Forgotten (2017)

Rating: B

Dir: Jang Hang-jun
Star: Kang Ha-neul, Kim Mu-yeol, Moon Sung-keun, Na Young-hee

It’s 1987 and Jin-Seok (Kang) has just moved into a new house with his parents and older, much more successful brother, Yoo-seok (Kim). One night, Yoo-seok is dragged into a van and abducted; 19 days later, he returns, claiming no memory of what happened. But Jin-Seok becomes increasingly convinced Yoo-seok is no longer his brother: a limp, the supposed result of a car accident, provides an early clue, and when he follows Yoo-seok one night, his brother seems to be a gangster. Yet, no-one will believe Jin-Seok, who does have a history of mental issues. Is he being paranoid? Or is there something dark afoot? And what of the room in the house, which everyone is strictly forbidden to enter?

So many questions. And while I’m kinda bursting to talk about the answers, this is definitely one of those cases where the less you know about a movie, the better. Even the trailer doesn’t give away the massive swerve which takes place in the middle, after Jin-Seok finally seeks the help of the authorities. Suffice it to say, everything you know, think you knew, or at which you hazarded a wild stab in the dark, is wrong. Like so many Korean films – or, at least, so many of the ones which make it to the West – revenge is at the core of events, and once more, it’s a nation who appear to prefer their revenge chilled, with a side-plate of maliciousness.

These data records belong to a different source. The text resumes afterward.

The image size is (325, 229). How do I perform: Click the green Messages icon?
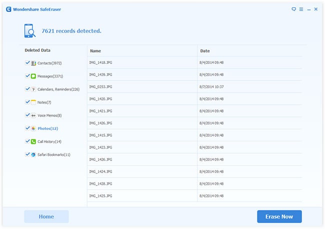tap(34, 76)
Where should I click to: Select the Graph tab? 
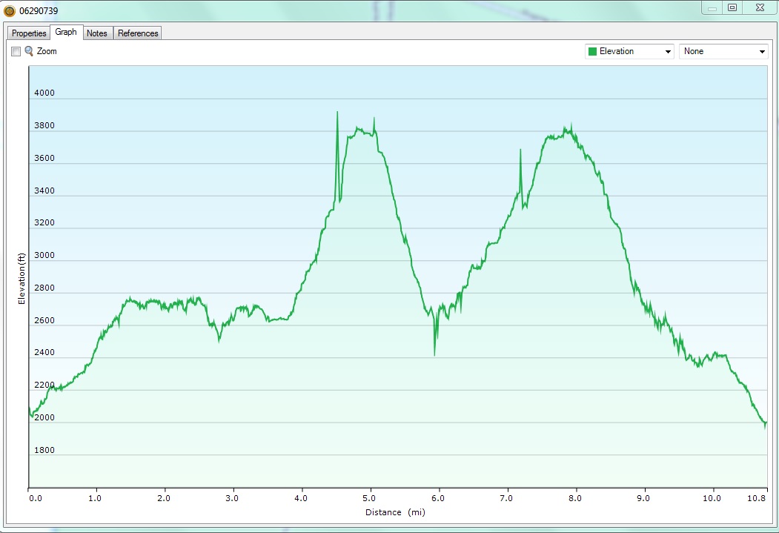click(66, 33)
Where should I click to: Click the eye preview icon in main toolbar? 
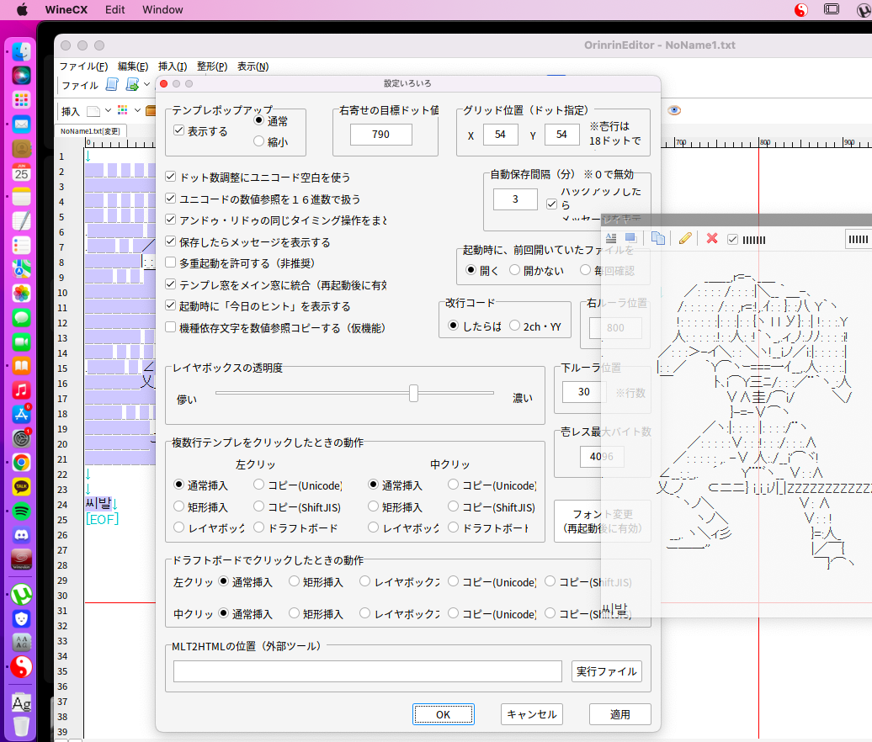[674, 110]
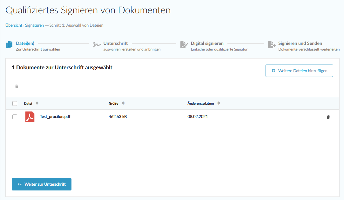
Task: Click the Test_procilon.pdf file name
Action: click(55, 117)
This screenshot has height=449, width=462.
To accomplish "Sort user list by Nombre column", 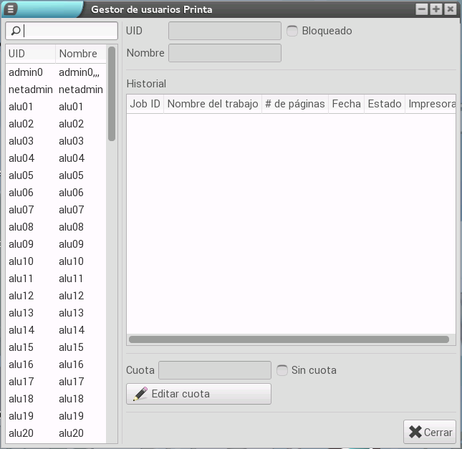I will point(80,54).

The resulting explanation is lengthy, and although probably necessary, does bring the film to a bit of a halt, while it crosses the t’s and dots the i’s, painstakingly explaining all the elements we’ve seen before. Hard to argue it doesn’t make sense, even if it’s several orders of magnitude more complex than I would ever be arsed to go in any quest for vengeance. The other problem which results, is your sympathies inevitably shift: again, I’m forced to tiptoe around the edges of spoilerdom, yet it’s undeniable, you won’t look at Jin-Seok the same way, once you realize the truth about the situation. None of the other characters step forward to engage the audience in his place.

Though since the film succeeds considerably more on its plot than performances, this isn’t a fatal flaw. The old saw of cinematic amnesia is frequently used as a convenient story device by lazy writers, who can have the character miraculously recover their memory at the point necessary to the script. It tends to be a painfully obvious move: while the same criticism could be made here, so much effort is put into it, there’s no way it could be considered as a cop-out. The film is told 100% from Jin-Seok’s perspective: if he doesn’t know something, the audience don’t know it either. This approach makes for a double-edged sword, yet the deliciously destabilizing sequence when the carpet is pulled out from under you, not just once but twice in a matter of minutes, is one I’ll treasure.